Residents of two Kansas University scholarship halls who are suing over the use of their trust fund have scored a victory in court.
Douglas County District Court Judge Jack Murphy on Friday ruled that KU and Bank of America, which administers the trust left by Elizabeth Miller Watkins, have been mishandling money in the trust fund.
David Brown, the Lawrence attorney who is representing 26 current and former residents of Miller and Watkins women's scholarship halls, called the ruling "a phenomenal victory for the students."
"That is really the foundation of the entire case," Brown said. "If he ruled what the university and Bank of America were doing was OK, the rest of my lawsuit would have crumbled. What he said was, 'Students, you're right, the fund was mismanaged.'"
The residents filed suit in March 2001, saying interest on Watkins' trust should have been spent on maintenance at the halls or returned to the principal. Instead, they said it was being transferred to an account at the KU Endowment Association and held over from year to year.
That account, Brown said, had about $1 million in it when the suit was filed. He said the trust earned about $75,000 in interest annually.

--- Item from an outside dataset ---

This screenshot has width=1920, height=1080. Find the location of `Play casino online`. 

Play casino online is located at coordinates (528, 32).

Bank and university officials said they were accumulating income from multiple years to fund major renovations. But Murphy's ruling said transferring all the money to the Endowment Association violated Watkins' wishes.

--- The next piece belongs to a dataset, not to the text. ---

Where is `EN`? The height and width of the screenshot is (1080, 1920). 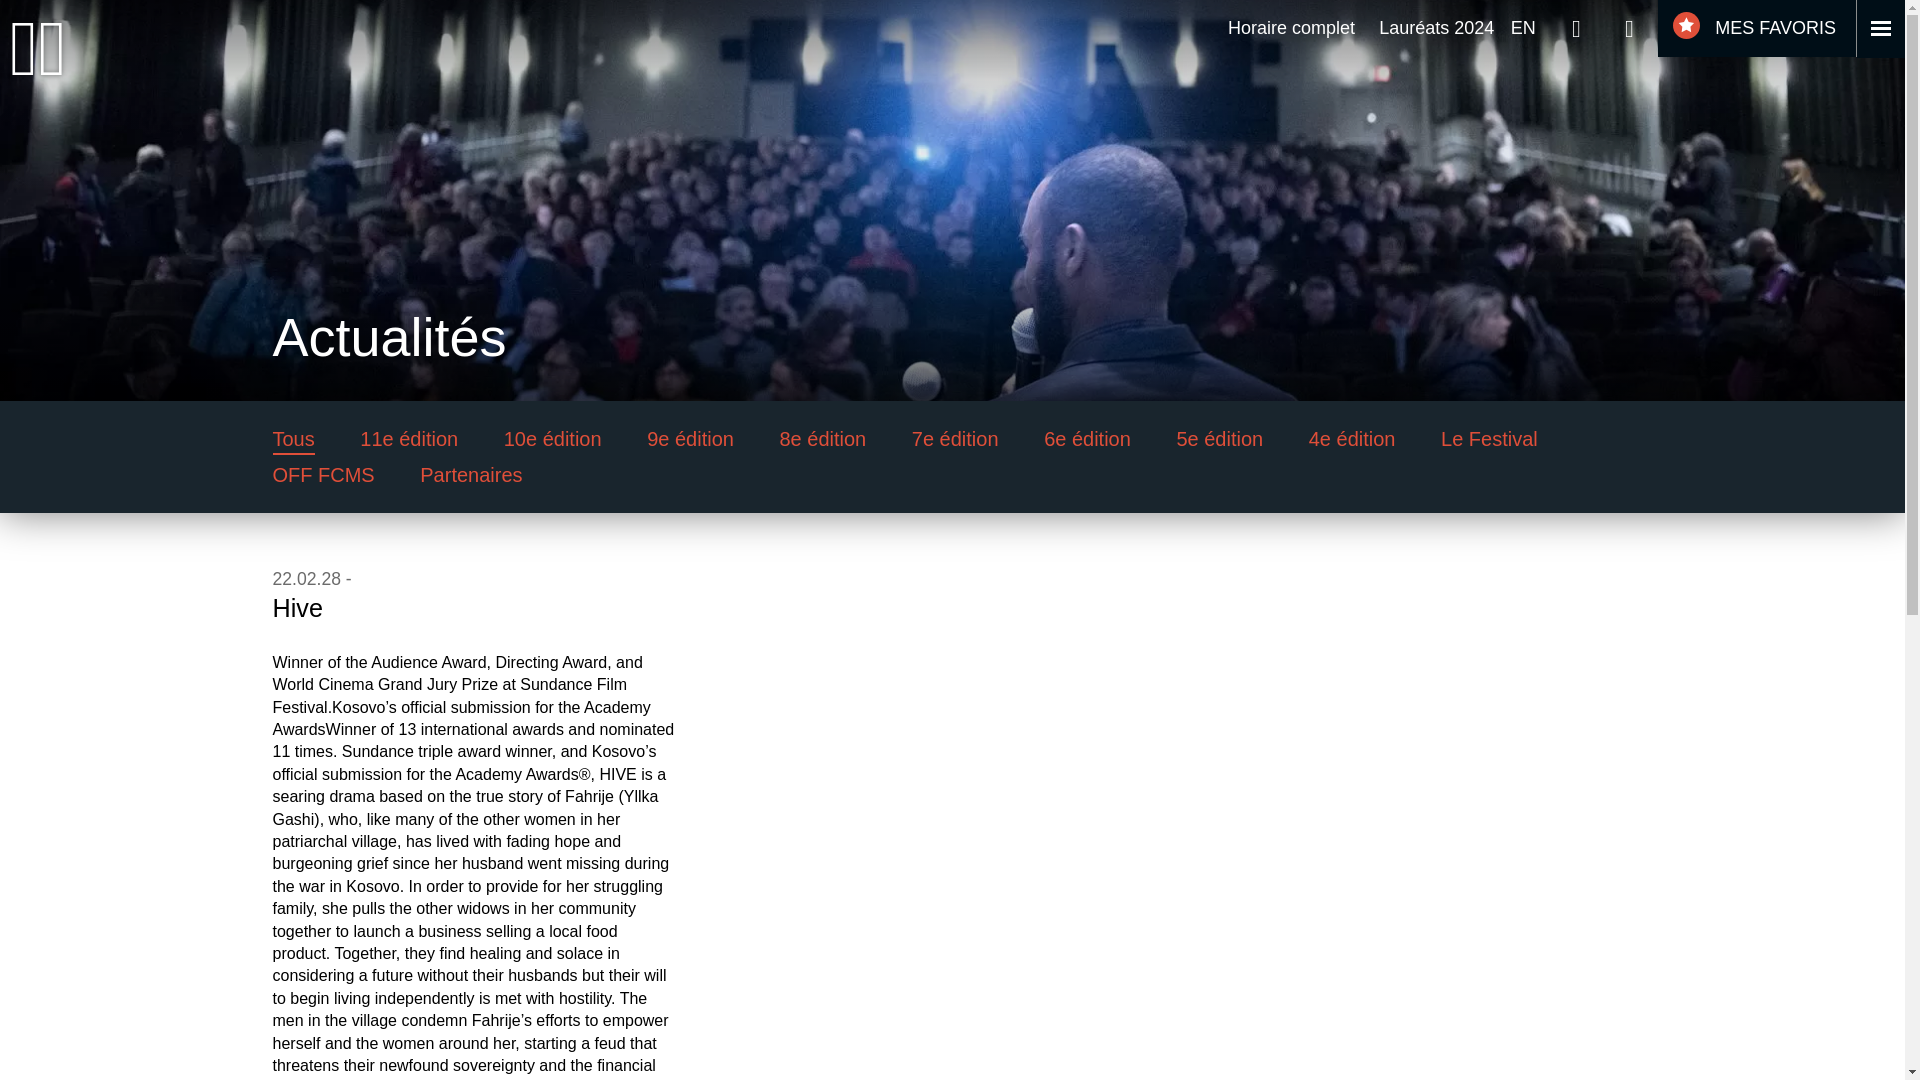
EN is located at coordinates (1524, 28).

"Once the funds are paid over to the university and then delivered to KUEA, the trustee bank has no control over their expenditure, nor the ability to control their use for the maintenance, upkeep and operation on the halls," Murphy wrote.
His ruling means the university will have to provide the bank with documentation of costs and needed repairs each year, and then the bank will decide whether to approve funding and issue a check, Brown said.
Lynn Bretz, KU's director of university relations, declined to comment on the ruling Saturday.
"It would be inappropriate for us to comment without first reviewing the documents," she said.
Eric Zahnd, the attorney representing Bank of America, couldn't be reached for comment Saturday.
The suit asks the bank to repay "more than $75,000" to the trust fund. It alleges breach of duty, fraud and conversion the rough equivalent of theft but Brown said, "Those issues are not as important to us as simply seeing that the trust is managed properly from now on."
A trial is set for this summer, though Brown said he hoped the decision would prompt settlement talks between the two sides.
"We have tried a number of times to settle this case, and the university and Bank of America have essentially said no dice," he said.
Olga Ramm, one of the original petitioners and now a first-year medical student at KU School of Medicine, said the ruling substantiated the women's belief that the university and the bank were blatantly disregarding the will of Elizabeth Miller Watkins.
"As long as the bank was taking to get to the trial itself, and with all the stalling tactics that it seemed to me they were using, I was kind of getting pessimistic about the whole legal process," she said. "It seemed like whoever had the most money was going to win. It's just nice to see that that's not the case."